И много труда стоило Карадолю отучить любимицу от ее единственного и глубоко укоренившегося порока. Сотни раз она клялась отцу излечиться от своей страсти и после долгого воздержания вдруг, когда наступало лето, исчезала ночью из дому и с наслаждением снова предавалась своему хищничеству. И не одна жадность к ягодам и фруктами увлекала ее, а какое-то иное непонятное ей чувство. Это было нечто вроде клептомании или вроде страсти зажиточного человека к браконьерству Наслаждение от опасности в достижении запретного, и наказуемого законом. Восторги тайной и преступной борьбы!
Карадоль прожил еще только три года.

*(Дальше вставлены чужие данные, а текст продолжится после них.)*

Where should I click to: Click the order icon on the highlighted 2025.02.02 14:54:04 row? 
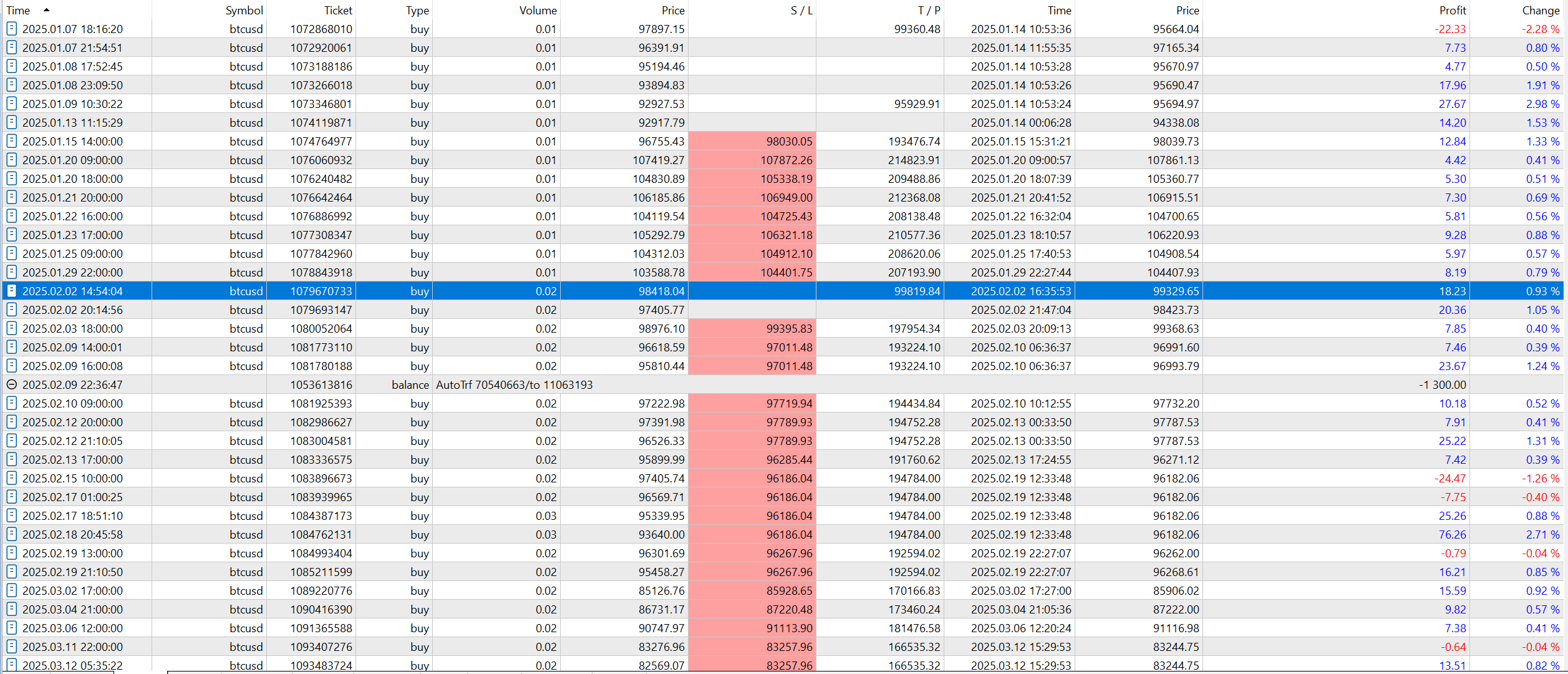click(x=11, y=291)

Ничем не болея, он постепенно чахнул, как чахнет растение с невидимо подточенным корнем. Раскаяние в совершенном преступлении, испытанное наказание, потребность удаляться от общества, которое он полюбил, кроме того, постыдная участь старшей дочери вследствие разорения их и, наконец, сомнительные отношения пожилой жены с молодым подмастерьем все вместе легло гнетом на существование и быстро извело честного и доброго человека.
Карадоль пролежал в постели с полгода и тихо умер среди полной нужды, почти нищеты.
Пора умирать! Лучше будет для всех вас, повторял он часто. Без меня la marchandise vous fera vivre[103]. Крохи со стола Грожана и Рене будут ваши.
Умирая, он поцеловал только четырехлетнего сына и Эльзу и сказал любимице лишь одно слово:
Le gars
Глава 9
Наутро после стычки с Баптистом Эльза поднялась, как всегда, рано и плохо выспавшись. Ночью ей пришлось, как бывало постоянно, подниматься несколько раз ради того, чтобы отпирать и запирать заставы. Только часов в пять утра маленький Этьен на новый крик «lа barrière» проснулся раньше сестры и, увидев, что она спит глубоким сном, вышел с ключом заменить ее.
Вернувшись в комнатку, он не лег снова спать, а уселся у открытого окна и стал чинить и улучшать бумажного змея, сделанного ему его другом эльзасцем Фредериком. Когда при новом хлопанье бича о требовании пропуска Эльза открыла глаза и хотела встать, Этьен остановил сестру:
Спи, la fille![104] Я справлю la besogne[105].
Мальчик вышел, а Эльза мгновенно снова сладко заснула и проснулась только в восемь часов.
И начался для нее такой же день, как и все предыдущие. Напившись жидкого кофе с одним куском сахара и без молока, девочка взяла свою порцию твердого и сероватого хлеба, настоящего pain de menage[106], и задумчивая, тихо пустилась в путь, за три километра в школу «Сестер Священного Сердца».
Уже вышедшая из того возраста, когда девочки учатся у монахинь, Эльза продолжала ходить к «сестрам» по настоянию директрисы школы, которая очень любила ее и даже собиралась совсем забрать к себе в услужение, чтоб избавить от Баптиста.
Время в школе прошло так же, как шло всегда. Уныло, скучно и бессмысленно. Так казалось девочке и она, не считая себя правой, была совершенно права. Сначала проходило пение молитв по-латыни, наизусть, и что именно Эльза пела хором с другими девочками, она не понимала. Затем следовало писание в тетрадку под диктант монахини. Но это писание всегда оставалось в школе и не исправлялось, и учительница никогда ничего не объясняла. Поэтому, ученицы не знали, правильно ли они пишут или делают ошибки. Затем наступал перерыв на один час ради завтрака. Дети выбегали на улицу, шалили, и ученицы принимались есть то, что принесли с собой. Эльза с жадностью съедала свой кусок хлеба с яблоком. Только изредка мать давала ей в школу кусок сыру или десяток каштанов, или пирожок.